You need to model very long sequences (100k+ tokens) or streaming data.
You want faster inference and lower latency than transformers for generation.
Memory is constrained and you want to avoid KV cache overhead.
You need linear scaling with sequence length for production or research workloads.
You plan to benchmark or prototype alternative sequence architectures to attention-based models.

Best practices

Match model size to available GPU VRAM (guidance included for 130M–2.8B models).
Use FP16 and device placement to reduce memory and improve throughput on NVIDIA GPUs.
Enable gradient checkpointing for training large models to reduce peak memory.
Install optional causal-conv1d for better efficiency on conv kernels.
Prefer the provided MambaLMHeadModel.from_pretrained loader for HuggingFace checkpoints to avoid compatibility issues.

Example use cases

Low-latency text generation services that require high throughput and long context windows.
Streaming transcription or dialog systems that must maintain constant memory per token.
Research experiments comparing SSM-based and attention-based sequence models on long-context tasks.
Deploying language models in memory-constrained environments where KV cache is infeasible.
Benchmarks to compare inference speed and memory between Mamba and transformer baselines.

FAQ

Do I need special hardware to run Mamba models?

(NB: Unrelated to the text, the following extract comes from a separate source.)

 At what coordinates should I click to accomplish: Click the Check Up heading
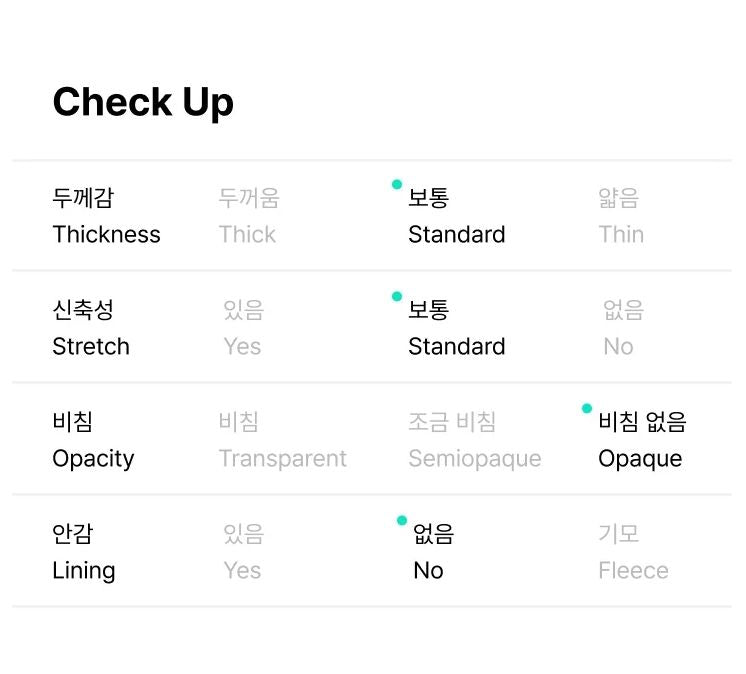coord(143,102)

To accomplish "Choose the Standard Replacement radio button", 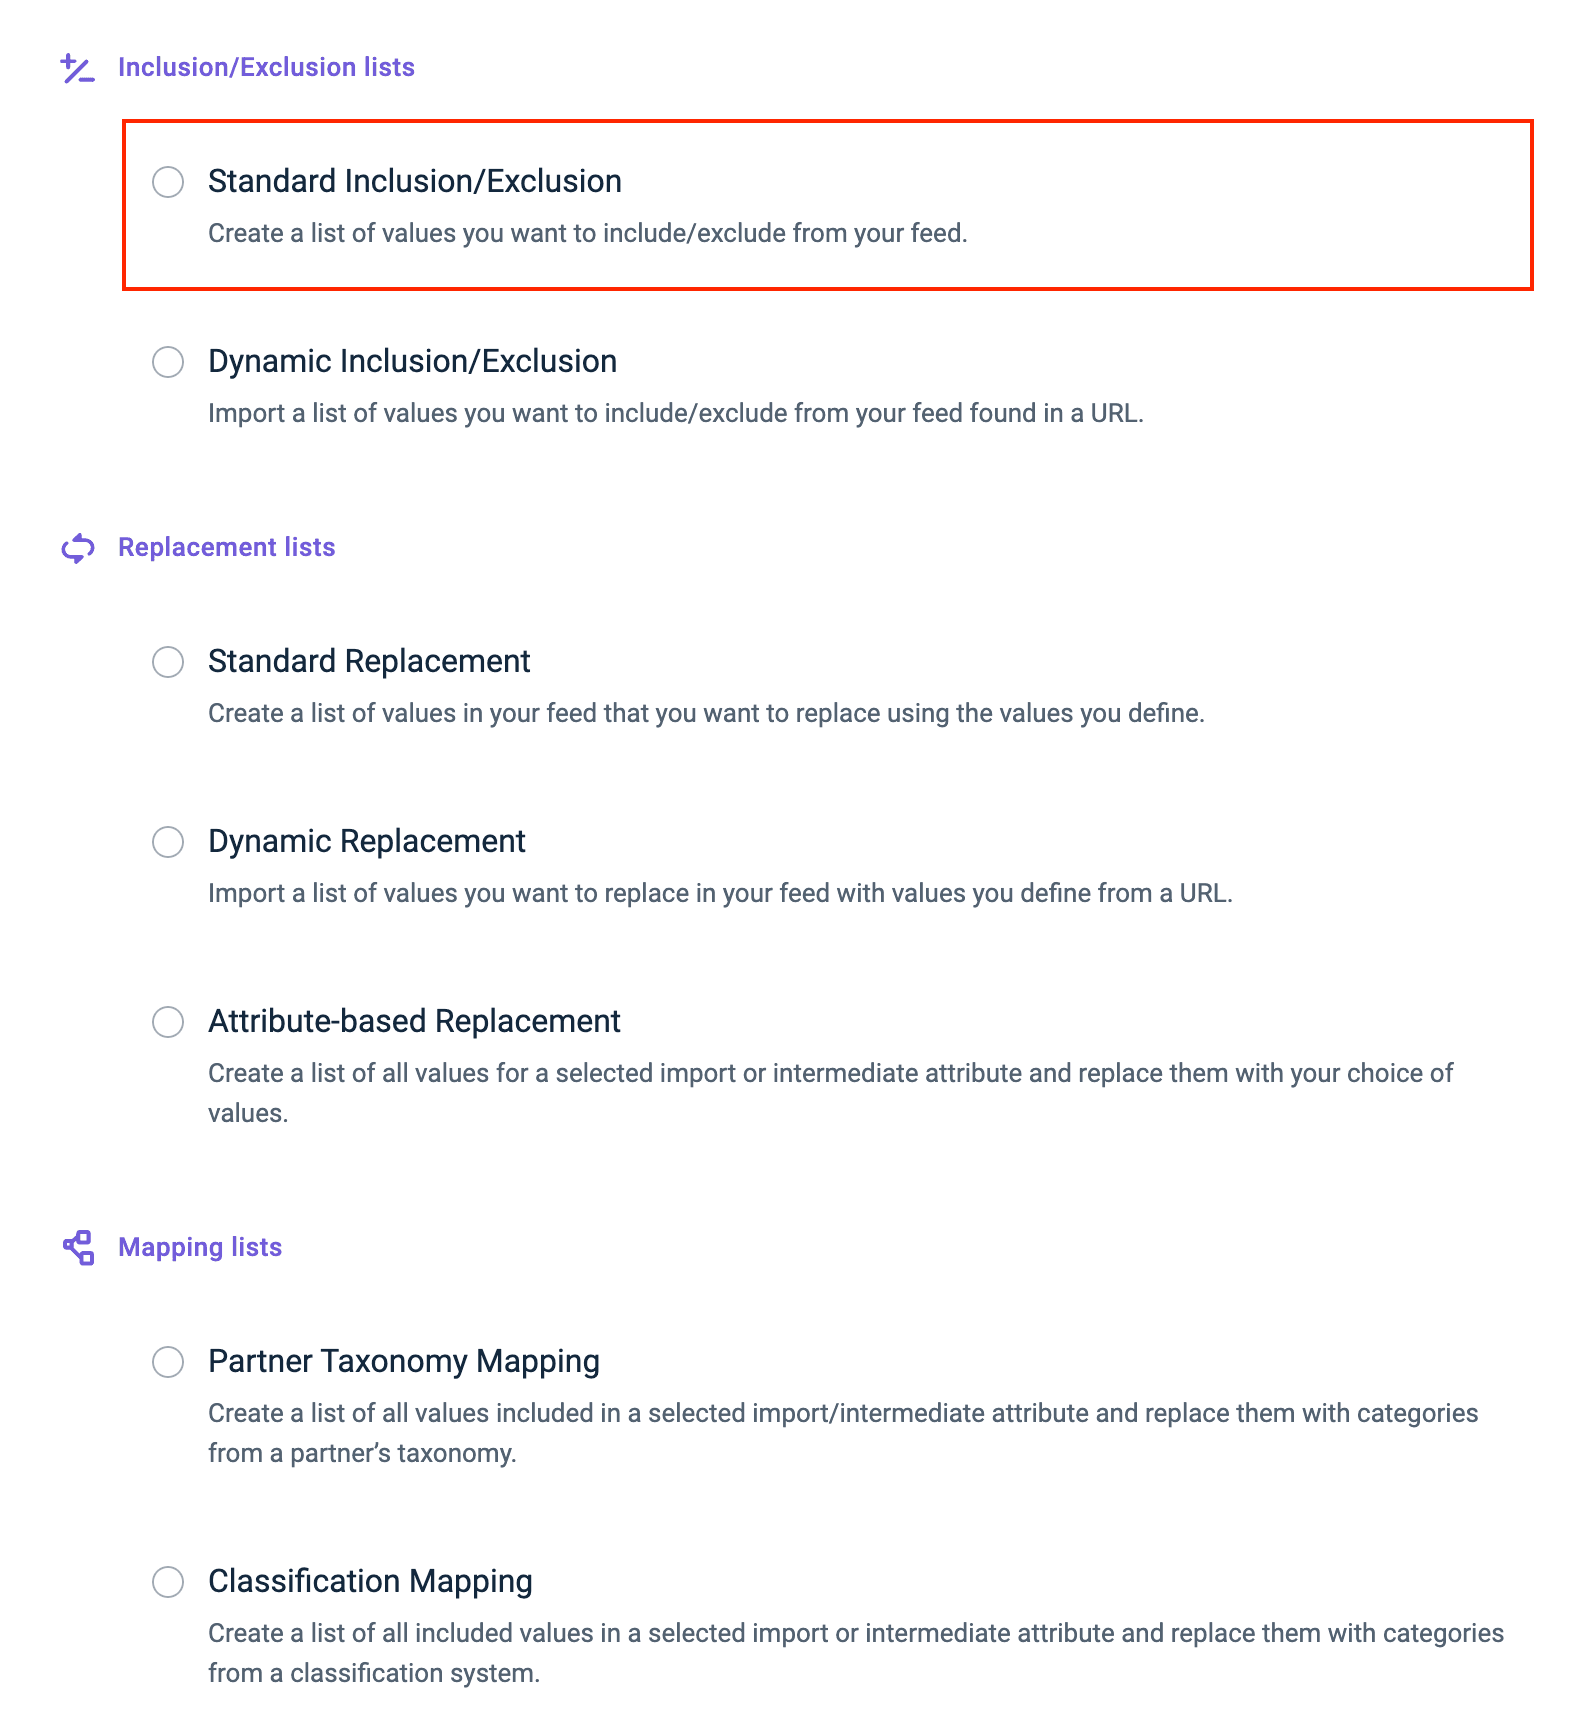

NVIDIA GPU with CUDA 11.6+ and PyTorch 1.12+ is recommended; performance and provided VRAM guidance assume CUDA-enabled GPUs.

How much faster is Mamba versus transformers?

Typical generation is around 5× faster in benchmarks, with linear scaling and no KV cache lowering memory usage.

Which Mamba version should I pick?

Use Mamba-1 (d_state≈16) for lightweight, lower-cost setups and Mamba-2 (d_state≈128, multi-head) for higher capacity and distributed training.

How do I load pretrained models?

Use the supplied MambaLMHeadModel loader and matching tokenizer; several checkpoints are available for direct loading and generation.